Soerguendo-se no leito, encostada ao cotovelo, Issira via-o, positivamente, a
seus pés. O sangue já se não desfiava em gotas, uma a uma, como pequenas contas
de coral; caia às duas, às quatro, às seis, avolumando-se, até que saia em
borbotões, muito vermelho e forte; Issira sentia-lhe o calor, aspirava-lhe o
cheiro, movia os lábios secos, buscando-lhe a umidade e o sabor.
A
insônia foi cruel. Ao alvorecer, chamando a serva, mandou vir um escravo.
Mas
o escravo não foi. Ramazés atendia enfim ao seu povo, proibindo à egípcia a
morte dos seus súditos. Um sacerdote foi aconselhá-la.
–
Cuidado! A justiça do Egito é severa, e vos já não sois a futura rainha...
Issira
despediu-o.
Perseguia-a
a imagem do noivo, coberto de sangue. A proibição do rei revoltava-a,
acendendo-lhe mais a febre do encarnado.
Como
na véspera, o sol entrava gloriosamente pelo aposento através dos vidros de
cor. A princesa mordia as suas cobertas de seda, torcendo-se sobre a púrpura do
manto. De repente levantou-se, transfigurada, e mandou vir de fora braçadas de
papoulas, que espalhou sobre o leito de púrpura e ouro.
Depois,
sozinha, deitou-se de bruços, estirou um braço e picou-o bem fundo na artéria.
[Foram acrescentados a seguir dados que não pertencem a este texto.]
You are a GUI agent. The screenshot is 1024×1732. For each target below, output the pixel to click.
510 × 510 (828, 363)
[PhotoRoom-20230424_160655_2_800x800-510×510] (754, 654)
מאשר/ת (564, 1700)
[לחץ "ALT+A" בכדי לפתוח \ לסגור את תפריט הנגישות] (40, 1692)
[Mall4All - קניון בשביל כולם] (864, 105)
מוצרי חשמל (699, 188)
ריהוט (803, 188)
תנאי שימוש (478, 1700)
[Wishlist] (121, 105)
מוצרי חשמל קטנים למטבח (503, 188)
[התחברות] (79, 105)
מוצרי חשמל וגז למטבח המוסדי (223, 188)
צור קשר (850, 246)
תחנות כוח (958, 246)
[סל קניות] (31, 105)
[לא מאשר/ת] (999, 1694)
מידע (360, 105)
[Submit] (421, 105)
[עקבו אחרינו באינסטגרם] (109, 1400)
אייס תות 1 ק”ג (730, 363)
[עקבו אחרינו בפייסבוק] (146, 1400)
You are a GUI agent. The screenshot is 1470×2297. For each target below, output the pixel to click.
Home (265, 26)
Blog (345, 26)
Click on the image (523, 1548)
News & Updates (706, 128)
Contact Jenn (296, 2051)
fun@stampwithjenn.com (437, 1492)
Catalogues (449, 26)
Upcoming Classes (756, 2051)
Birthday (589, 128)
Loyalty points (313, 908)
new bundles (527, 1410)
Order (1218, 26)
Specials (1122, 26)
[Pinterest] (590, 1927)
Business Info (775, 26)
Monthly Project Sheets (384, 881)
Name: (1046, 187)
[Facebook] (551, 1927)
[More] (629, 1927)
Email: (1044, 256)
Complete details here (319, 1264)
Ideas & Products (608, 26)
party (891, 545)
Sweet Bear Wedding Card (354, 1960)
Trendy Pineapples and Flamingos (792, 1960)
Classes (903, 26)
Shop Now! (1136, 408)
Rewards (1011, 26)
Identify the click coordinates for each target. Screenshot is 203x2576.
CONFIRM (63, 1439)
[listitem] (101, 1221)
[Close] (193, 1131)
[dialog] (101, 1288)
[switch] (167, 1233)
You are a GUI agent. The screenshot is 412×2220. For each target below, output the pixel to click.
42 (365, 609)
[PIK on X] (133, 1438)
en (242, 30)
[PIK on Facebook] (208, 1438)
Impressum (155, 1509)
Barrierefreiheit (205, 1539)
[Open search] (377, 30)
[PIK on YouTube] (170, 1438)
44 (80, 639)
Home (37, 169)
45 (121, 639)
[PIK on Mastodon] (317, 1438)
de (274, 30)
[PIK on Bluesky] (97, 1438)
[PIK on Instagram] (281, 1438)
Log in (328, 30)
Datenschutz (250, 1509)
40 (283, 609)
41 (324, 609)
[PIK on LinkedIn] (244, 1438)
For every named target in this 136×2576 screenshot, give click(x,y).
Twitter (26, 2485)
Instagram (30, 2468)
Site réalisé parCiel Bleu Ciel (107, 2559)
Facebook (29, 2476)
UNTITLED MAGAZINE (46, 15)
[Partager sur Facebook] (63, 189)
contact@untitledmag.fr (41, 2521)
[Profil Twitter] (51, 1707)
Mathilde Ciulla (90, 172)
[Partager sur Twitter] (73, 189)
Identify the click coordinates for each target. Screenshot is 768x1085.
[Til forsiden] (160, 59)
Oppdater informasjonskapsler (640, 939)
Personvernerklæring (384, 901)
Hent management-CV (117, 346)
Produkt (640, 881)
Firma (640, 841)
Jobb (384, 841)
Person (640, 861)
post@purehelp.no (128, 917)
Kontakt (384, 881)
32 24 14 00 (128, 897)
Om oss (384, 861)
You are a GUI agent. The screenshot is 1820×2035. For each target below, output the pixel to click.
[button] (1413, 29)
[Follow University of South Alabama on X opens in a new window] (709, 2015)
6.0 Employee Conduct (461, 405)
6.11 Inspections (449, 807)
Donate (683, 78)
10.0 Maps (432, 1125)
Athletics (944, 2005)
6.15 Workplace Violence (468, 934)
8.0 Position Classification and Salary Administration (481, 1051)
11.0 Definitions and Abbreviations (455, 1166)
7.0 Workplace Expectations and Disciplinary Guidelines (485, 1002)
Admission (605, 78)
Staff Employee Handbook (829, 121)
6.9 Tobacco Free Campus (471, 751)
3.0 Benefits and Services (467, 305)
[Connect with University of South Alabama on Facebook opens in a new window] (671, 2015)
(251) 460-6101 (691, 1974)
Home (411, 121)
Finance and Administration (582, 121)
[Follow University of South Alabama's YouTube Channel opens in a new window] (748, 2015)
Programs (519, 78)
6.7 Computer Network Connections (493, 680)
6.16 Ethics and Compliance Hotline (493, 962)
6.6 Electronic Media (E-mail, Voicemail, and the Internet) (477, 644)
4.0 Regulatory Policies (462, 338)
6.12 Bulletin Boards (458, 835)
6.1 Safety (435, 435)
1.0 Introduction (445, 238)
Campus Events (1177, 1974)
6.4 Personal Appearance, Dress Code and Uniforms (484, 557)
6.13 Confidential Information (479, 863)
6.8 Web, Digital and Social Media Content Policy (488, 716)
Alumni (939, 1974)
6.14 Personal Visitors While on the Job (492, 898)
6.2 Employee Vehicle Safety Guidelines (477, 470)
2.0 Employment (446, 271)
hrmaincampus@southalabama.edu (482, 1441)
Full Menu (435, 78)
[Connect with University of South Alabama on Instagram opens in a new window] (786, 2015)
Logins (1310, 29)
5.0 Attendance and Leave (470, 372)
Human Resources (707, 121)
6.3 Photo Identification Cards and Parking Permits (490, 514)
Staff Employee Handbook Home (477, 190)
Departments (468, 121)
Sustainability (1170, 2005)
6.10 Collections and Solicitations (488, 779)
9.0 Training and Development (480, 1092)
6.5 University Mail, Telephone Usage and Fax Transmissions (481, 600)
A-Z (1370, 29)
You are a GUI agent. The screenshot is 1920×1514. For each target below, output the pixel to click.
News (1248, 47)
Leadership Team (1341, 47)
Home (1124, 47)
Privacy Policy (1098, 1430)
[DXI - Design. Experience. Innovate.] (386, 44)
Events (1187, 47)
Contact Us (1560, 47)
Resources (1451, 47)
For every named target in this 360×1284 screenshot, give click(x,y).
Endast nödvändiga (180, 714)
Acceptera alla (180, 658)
O sangue saltou vermelho e quente.
A
princesa olhou num êxtase para aquele fio coleante que lhe escorria pelo braço,
e abaixando a cabeça uniu os lábios ao golpe.
Quando
à noite a serva entrou no quarto, absteve-se de fazer barulho, acendeu a
lâmpada de rubins, e sentou-se na alcatifa, com os olhos espantados para aquele
sono da princesa, tão longo, tão longo...
Conto originalmente
publicado em “Gazeta de Notícias” (RJ), edição de 15 de abril de 1895.